Instructions to follow: At the line that holds "Open the 多字符串 menu", start repeating, and keep going exactly through the final line of the material; include both ends and skip the pictures.
**** Data for review ****
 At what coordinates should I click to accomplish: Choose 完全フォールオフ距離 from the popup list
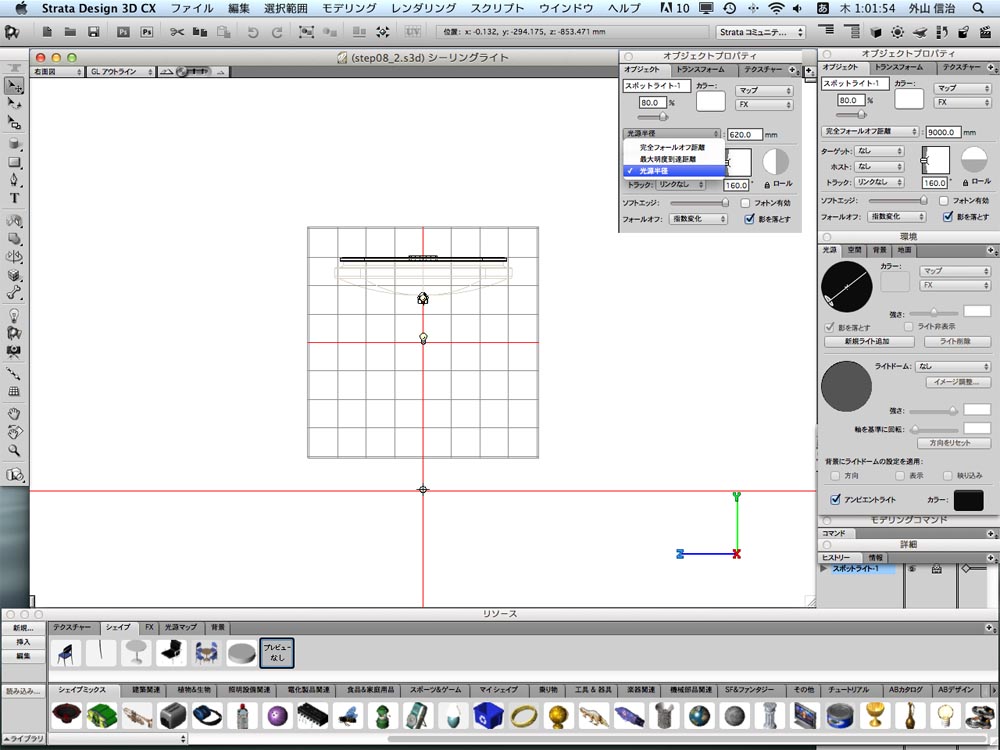click(x=672, y=147)
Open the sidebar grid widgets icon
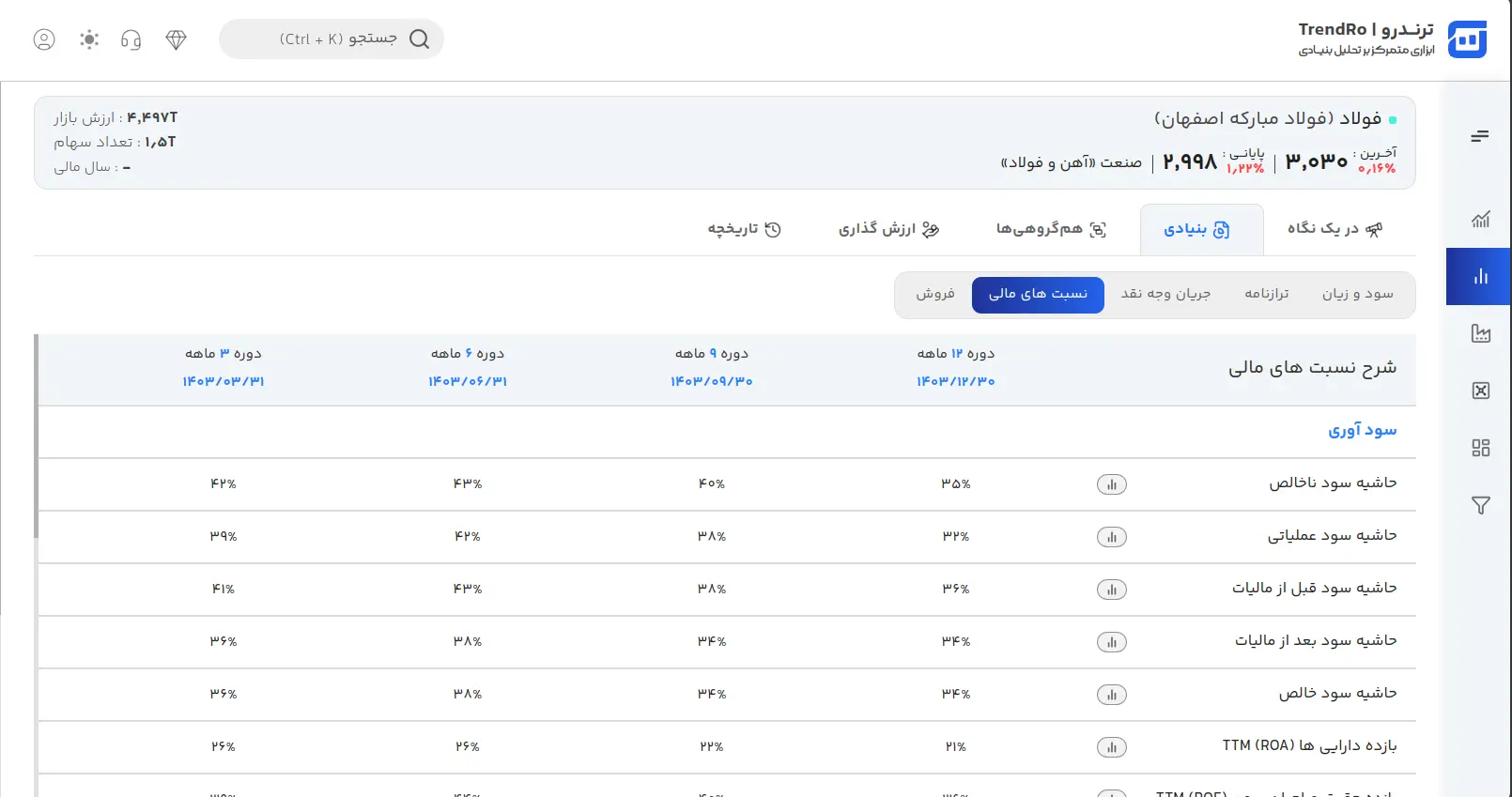The image size is (1512, 797). (x=1480, y=448)
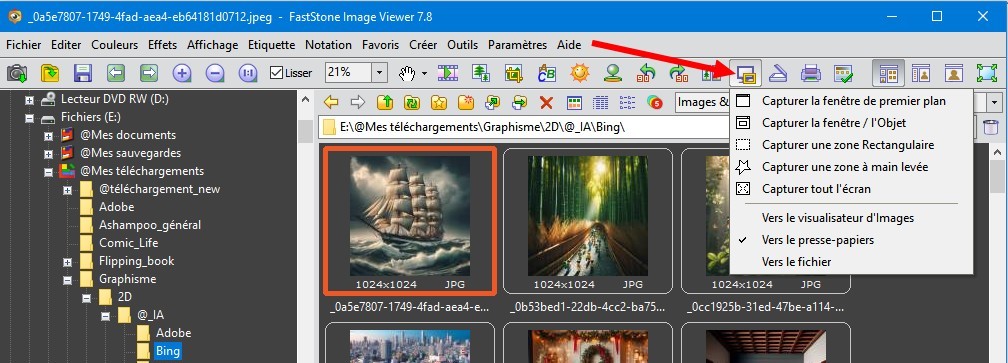The image size is (1008, 363).
Task: Toggle fullscreen mode with green arrows icon
Action: point(986,73)
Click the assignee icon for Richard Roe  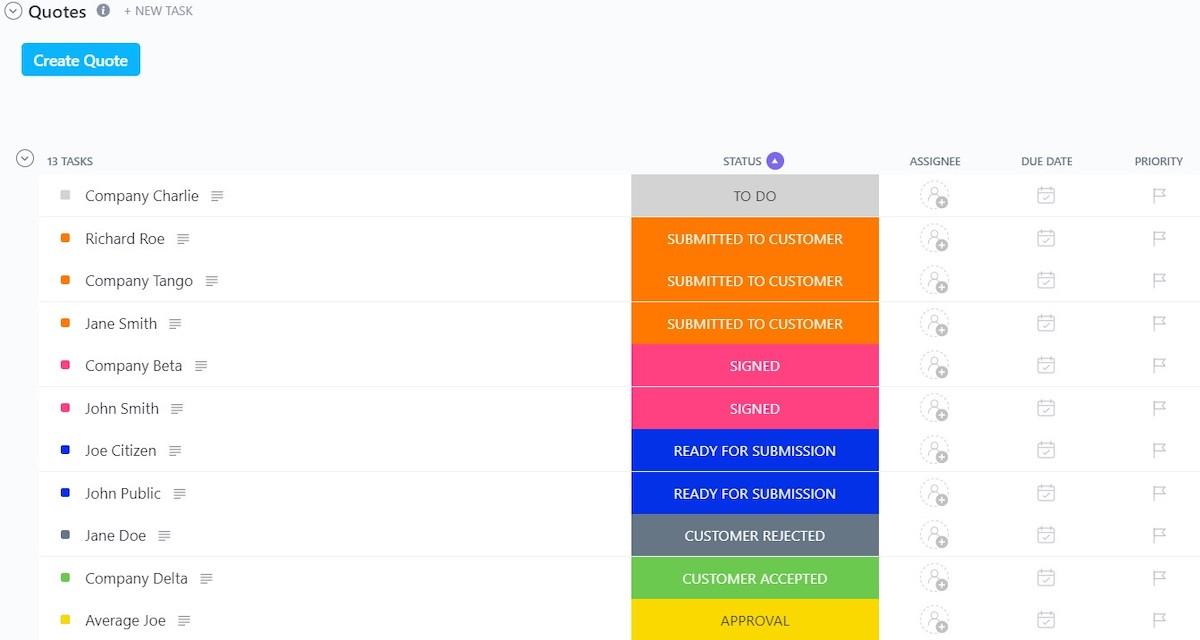[934, 239]
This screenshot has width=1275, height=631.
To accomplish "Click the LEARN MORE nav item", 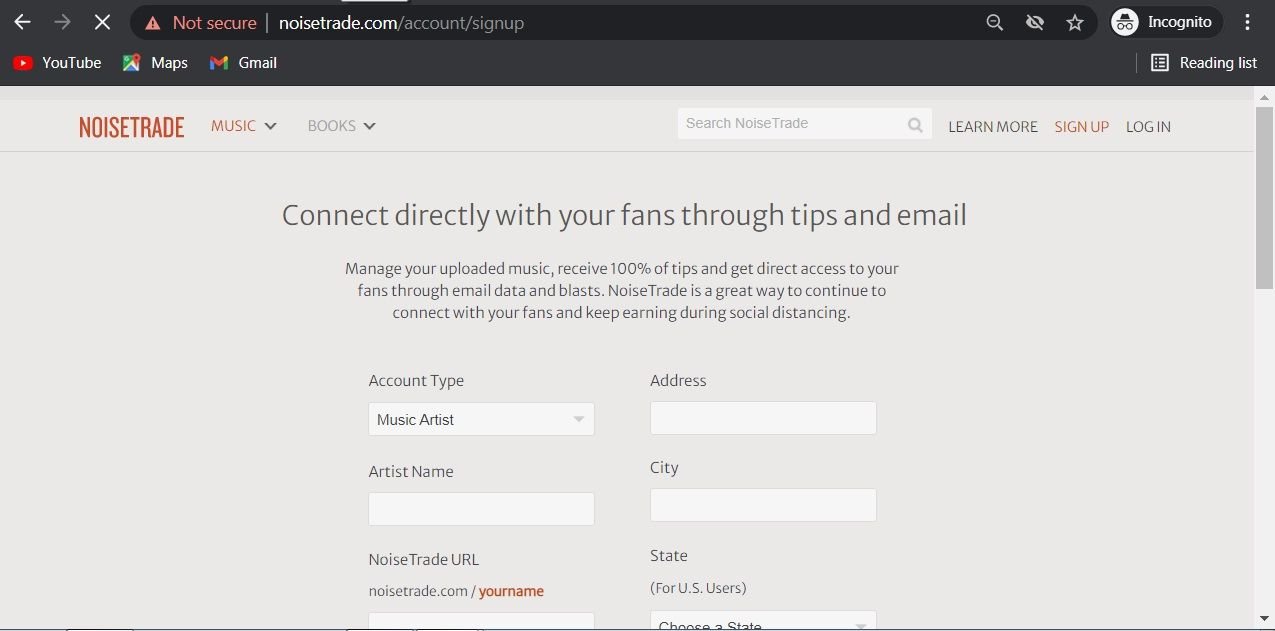I will 992,127.
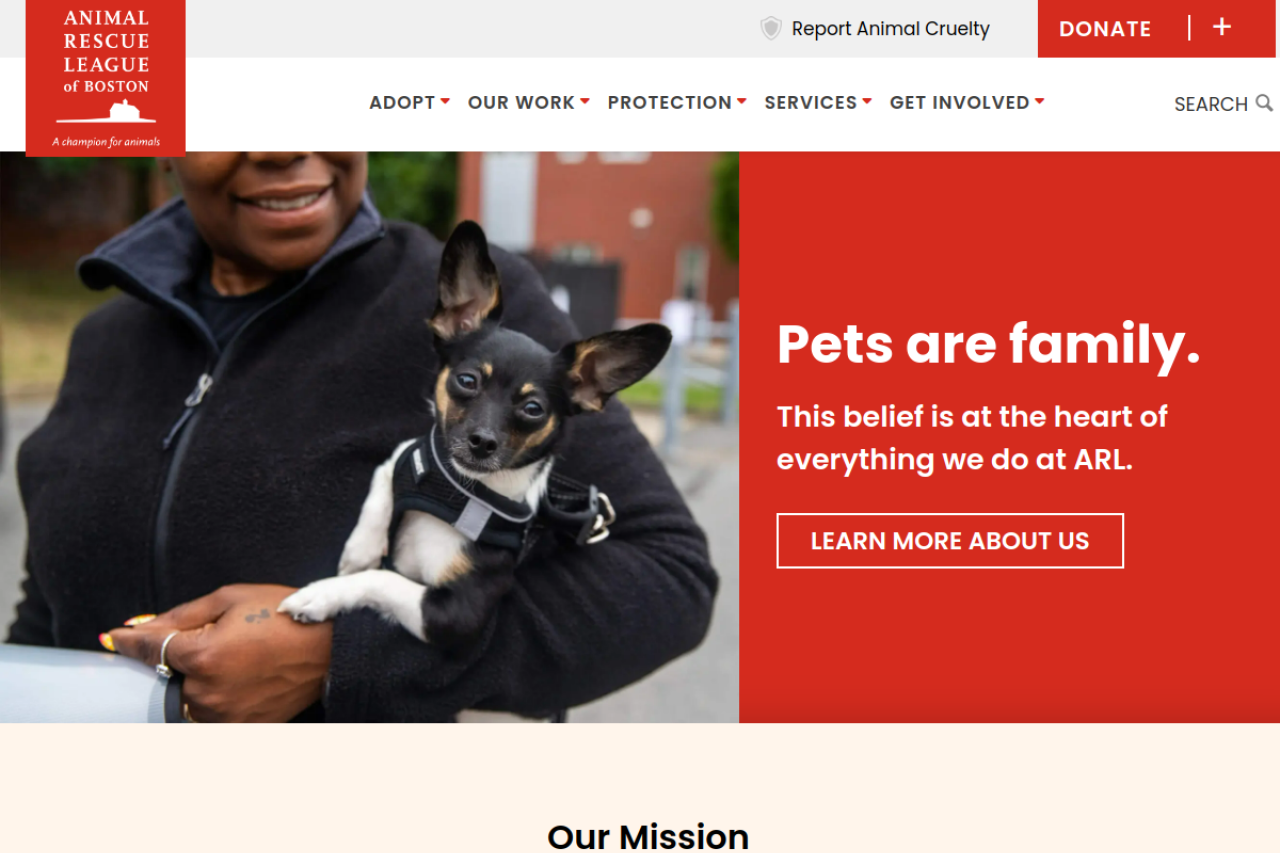Open the Get Involved dropdown arrow
This screenshot has height=853, width=1280.
click(x=1040, y=101)
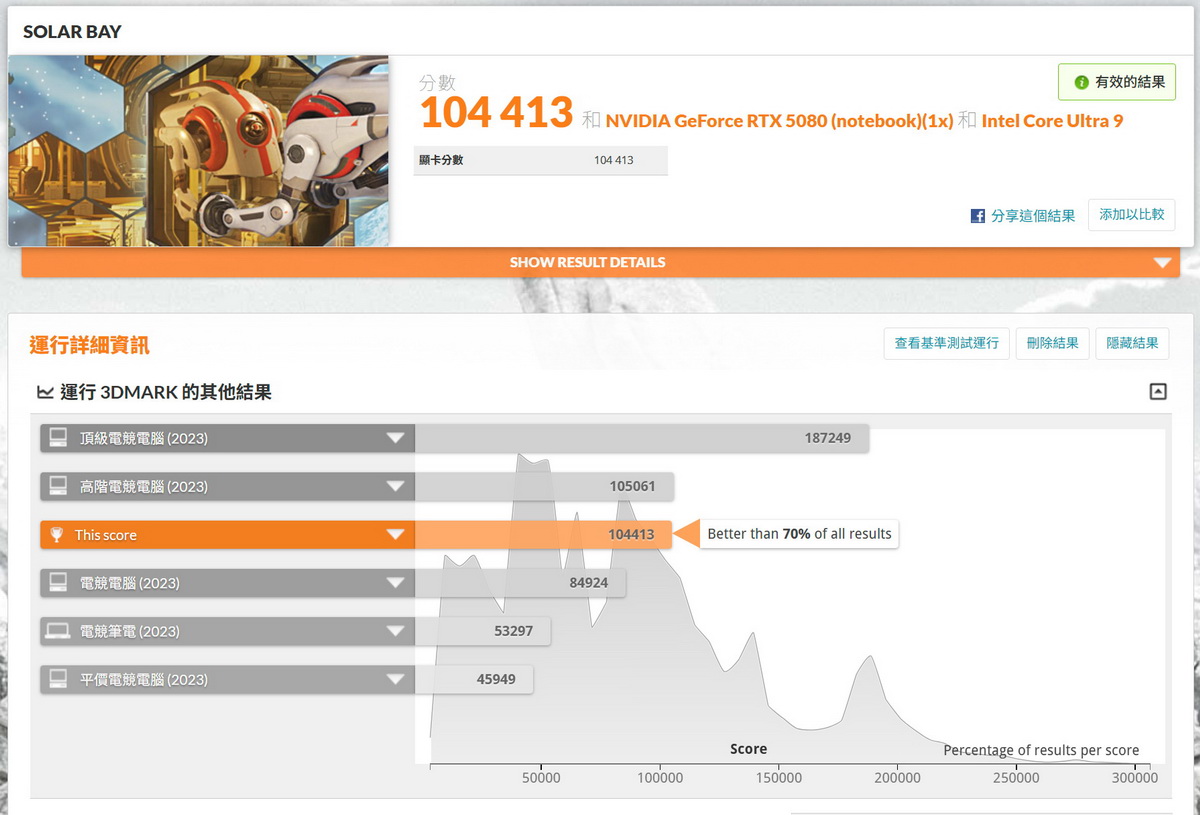Click the Solar Bay benchmark thumbnail image
The height and width of the screenshot is (815, 1200).
(198, 150)
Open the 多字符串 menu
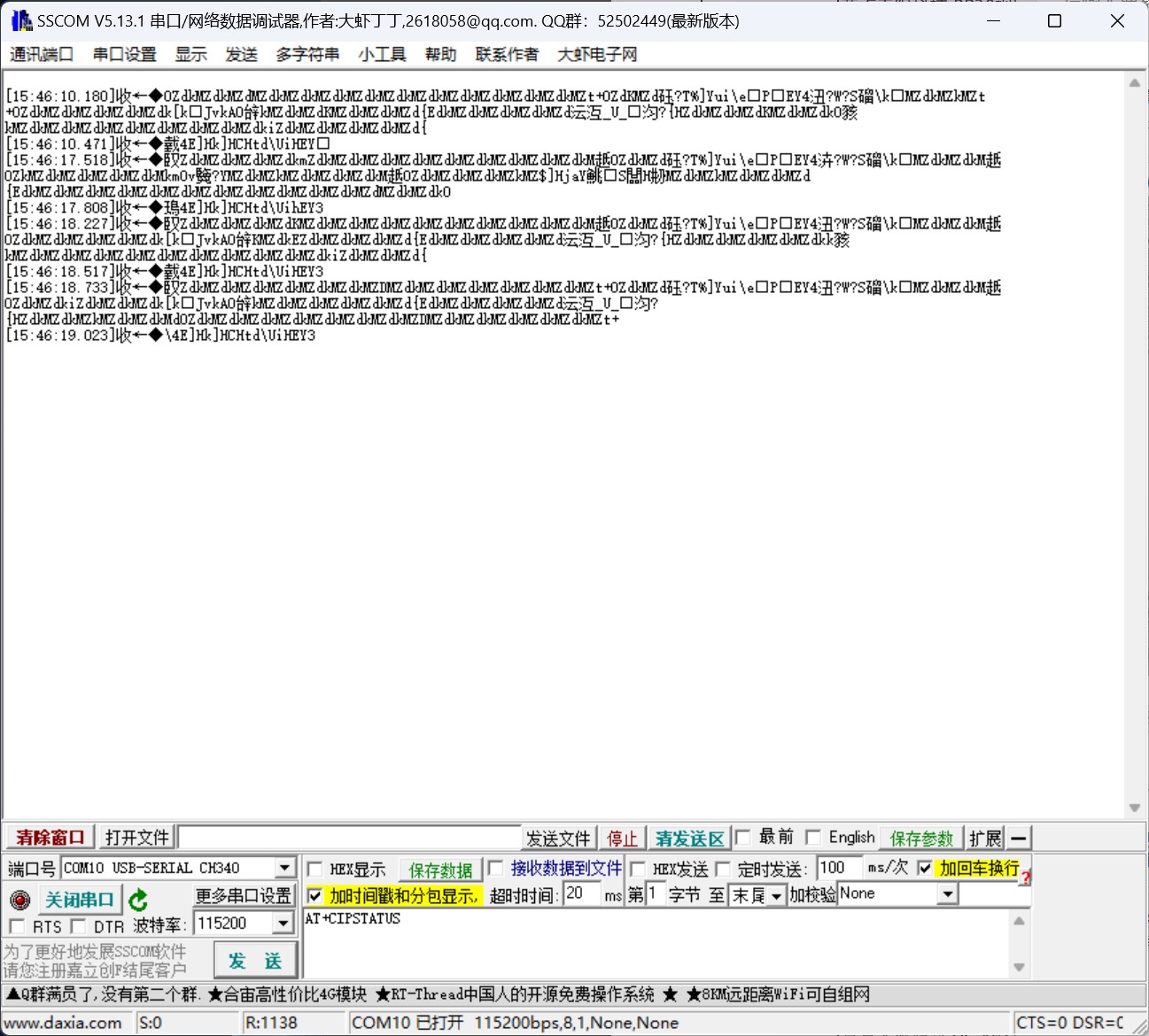The height and width of the screenshot is (1036, 1149). (x=307, y=55)
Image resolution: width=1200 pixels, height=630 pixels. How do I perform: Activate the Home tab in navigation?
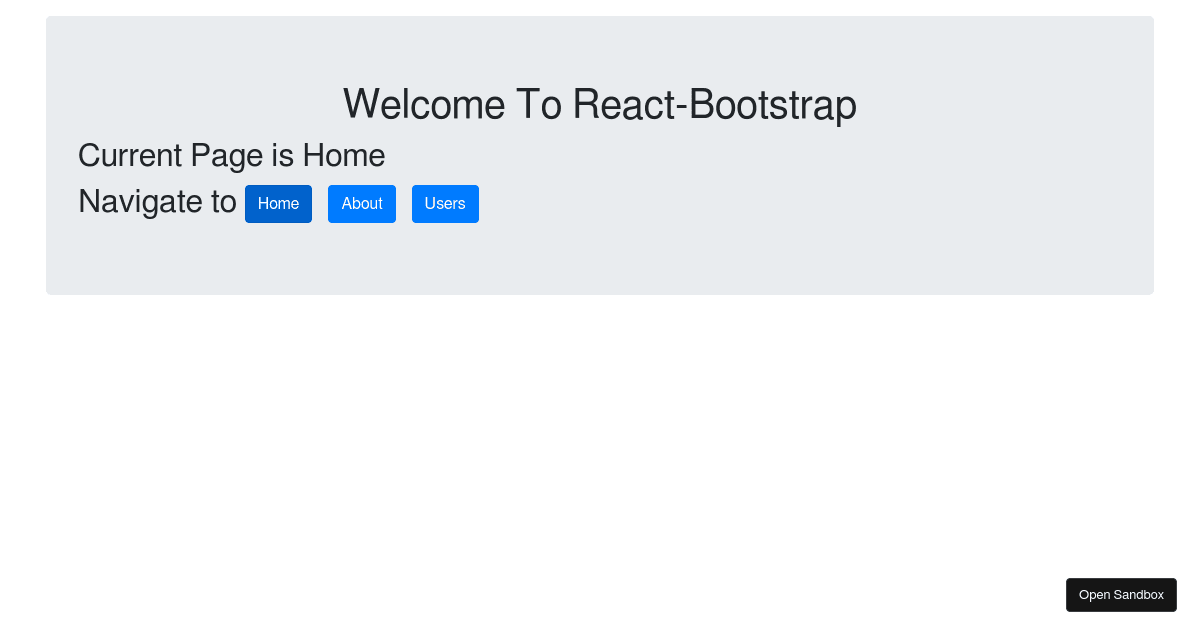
****
Solution:
Open the 多字符串 menu
The height and width of the screenshot is (1036, 1149). (x=307, y=55)
Image resolution: width=1200 pixels, height=630 pixels. How do I perform: Activate the Home tab in navigation?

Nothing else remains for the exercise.